(Stored dataset items)
=====

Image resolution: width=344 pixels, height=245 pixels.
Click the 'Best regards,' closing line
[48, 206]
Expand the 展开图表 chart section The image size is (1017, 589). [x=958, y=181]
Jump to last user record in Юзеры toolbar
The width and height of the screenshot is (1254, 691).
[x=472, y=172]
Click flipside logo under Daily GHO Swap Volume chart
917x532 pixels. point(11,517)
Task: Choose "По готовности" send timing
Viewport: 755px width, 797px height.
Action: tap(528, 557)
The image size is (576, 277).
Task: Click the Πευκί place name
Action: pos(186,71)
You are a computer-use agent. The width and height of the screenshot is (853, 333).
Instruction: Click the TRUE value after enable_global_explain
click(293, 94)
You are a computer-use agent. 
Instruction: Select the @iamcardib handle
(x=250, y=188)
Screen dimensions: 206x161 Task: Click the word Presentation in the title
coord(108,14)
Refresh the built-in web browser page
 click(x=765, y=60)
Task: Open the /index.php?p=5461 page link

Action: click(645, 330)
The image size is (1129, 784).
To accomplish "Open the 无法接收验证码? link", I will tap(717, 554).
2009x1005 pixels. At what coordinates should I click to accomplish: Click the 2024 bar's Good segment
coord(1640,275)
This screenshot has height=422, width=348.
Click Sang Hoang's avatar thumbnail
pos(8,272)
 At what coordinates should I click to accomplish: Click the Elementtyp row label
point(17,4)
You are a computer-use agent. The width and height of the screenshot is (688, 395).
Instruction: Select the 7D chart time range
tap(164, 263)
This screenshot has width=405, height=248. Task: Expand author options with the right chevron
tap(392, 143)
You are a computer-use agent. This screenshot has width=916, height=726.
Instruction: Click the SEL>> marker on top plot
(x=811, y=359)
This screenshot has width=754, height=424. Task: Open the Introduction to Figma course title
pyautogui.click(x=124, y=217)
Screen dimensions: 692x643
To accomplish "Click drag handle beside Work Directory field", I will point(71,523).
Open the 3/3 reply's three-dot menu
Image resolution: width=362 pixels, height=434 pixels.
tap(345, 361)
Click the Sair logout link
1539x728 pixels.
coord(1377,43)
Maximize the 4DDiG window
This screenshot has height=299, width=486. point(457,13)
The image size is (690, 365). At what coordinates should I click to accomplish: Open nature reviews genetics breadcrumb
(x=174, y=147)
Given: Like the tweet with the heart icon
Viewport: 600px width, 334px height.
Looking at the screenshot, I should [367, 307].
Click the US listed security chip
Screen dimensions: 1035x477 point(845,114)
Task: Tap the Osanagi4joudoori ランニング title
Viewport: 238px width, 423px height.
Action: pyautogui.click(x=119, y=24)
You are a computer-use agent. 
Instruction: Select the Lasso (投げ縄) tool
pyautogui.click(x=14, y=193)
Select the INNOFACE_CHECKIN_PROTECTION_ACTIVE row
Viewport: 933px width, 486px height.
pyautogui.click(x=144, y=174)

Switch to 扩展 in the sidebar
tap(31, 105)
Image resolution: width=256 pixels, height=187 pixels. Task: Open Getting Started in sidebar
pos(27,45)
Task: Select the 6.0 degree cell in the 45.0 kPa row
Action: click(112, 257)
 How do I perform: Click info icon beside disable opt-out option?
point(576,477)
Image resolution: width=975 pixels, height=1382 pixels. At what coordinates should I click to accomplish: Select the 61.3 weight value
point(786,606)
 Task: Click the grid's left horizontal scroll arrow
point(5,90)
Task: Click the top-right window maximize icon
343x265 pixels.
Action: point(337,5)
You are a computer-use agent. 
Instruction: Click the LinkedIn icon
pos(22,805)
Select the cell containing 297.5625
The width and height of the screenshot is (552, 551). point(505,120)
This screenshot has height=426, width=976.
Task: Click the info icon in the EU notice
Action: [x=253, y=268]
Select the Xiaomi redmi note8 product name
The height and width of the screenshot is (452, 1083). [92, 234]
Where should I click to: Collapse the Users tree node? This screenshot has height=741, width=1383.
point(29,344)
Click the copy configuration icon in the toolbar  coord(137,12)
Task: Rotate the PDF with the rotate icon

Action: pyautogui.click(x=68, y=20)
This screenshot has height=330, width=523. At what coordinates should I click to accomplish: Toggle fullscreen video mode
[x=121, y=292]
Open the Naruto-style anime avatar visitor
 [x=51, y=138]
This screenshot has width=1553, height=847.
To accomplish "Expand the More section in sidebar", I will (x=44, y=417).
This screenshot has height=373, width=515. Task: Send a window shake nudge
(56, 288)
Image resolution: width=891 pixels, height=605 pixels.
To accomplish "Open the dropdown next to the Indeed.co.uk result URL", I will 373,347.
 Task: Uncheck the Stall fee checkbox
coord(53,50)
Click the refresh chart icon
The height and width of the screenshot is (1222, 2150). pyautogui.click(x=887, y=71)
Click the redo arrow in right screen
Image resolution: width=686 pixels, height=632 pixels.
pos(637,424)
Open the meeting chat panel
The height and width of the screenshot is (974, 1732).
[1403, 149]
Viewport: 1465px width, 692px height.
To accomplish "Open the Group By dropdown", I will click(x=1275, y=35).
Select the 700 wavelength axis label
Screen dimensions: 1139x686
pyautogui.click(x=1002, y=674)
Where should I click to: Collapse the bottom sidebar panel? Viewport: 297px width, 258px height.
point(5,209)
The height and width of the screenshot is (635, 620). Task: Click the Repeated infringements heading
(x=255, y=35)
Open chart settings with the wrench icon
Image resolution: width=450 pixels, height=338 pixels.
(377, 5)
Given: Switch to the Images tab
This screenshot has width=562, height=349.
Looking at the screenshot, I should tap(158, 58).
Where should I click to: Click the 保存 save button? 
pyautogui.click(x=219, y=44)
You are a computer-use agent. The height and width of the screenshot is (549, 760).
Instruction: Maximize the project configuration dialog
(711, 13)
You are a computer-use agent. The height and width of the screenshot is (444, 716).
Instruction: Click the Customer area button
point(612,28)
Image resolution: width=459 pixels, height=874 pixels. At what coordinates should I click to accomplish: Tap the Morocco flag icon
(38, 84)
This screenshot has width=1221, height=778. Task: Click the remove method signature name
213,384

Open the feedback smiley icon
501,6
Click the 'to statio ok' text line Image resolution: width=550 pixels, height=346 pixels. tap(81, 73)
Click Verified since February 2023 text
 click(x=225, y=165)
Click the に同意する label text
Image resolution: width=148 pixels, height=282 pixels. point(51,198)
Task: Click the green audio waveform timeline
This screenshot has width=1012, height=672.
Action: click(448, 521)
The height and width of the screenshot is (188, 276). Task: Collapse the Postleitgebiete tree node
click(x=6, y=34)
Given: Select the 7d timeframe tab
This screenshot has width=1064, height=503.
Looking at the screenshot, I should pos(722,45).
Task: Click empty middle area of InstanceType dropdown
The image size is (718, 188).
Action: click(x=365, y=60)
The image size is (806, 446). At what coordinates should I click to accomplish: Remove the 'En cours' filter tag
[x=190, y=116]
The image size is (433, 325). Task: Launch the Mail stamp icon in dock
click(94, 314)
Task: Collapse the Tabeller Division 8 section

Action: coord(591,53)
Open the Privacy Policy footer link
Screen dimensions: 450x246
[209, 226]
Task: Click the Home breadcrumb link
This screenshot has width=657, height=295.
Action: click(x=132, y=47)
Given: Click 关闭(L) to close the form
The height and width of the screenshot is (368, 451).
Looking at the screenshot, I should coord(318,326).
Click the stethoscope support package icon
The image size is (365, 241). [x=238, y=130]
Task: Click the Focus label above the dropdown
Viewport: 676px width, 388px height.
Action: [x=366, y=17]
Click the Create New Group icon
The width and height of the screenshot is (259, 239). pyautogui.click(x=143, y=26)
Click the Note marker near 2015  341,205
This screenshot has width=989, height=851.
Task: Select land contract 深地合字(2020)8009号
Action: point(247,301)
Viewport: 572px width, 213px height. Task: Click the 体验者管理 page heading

=====

Copy, character for character, every line from the one containing "Click the Note" through the last line of the items above.

Click the Note marker near 2015  341,205
This screenshot has width=989, height=851.
Task: Select land contract 深地合字(2020)8009号
Action: point(247,301)
Viewport: 572px width, 213px height. Task: Click the 体验者管理 page heading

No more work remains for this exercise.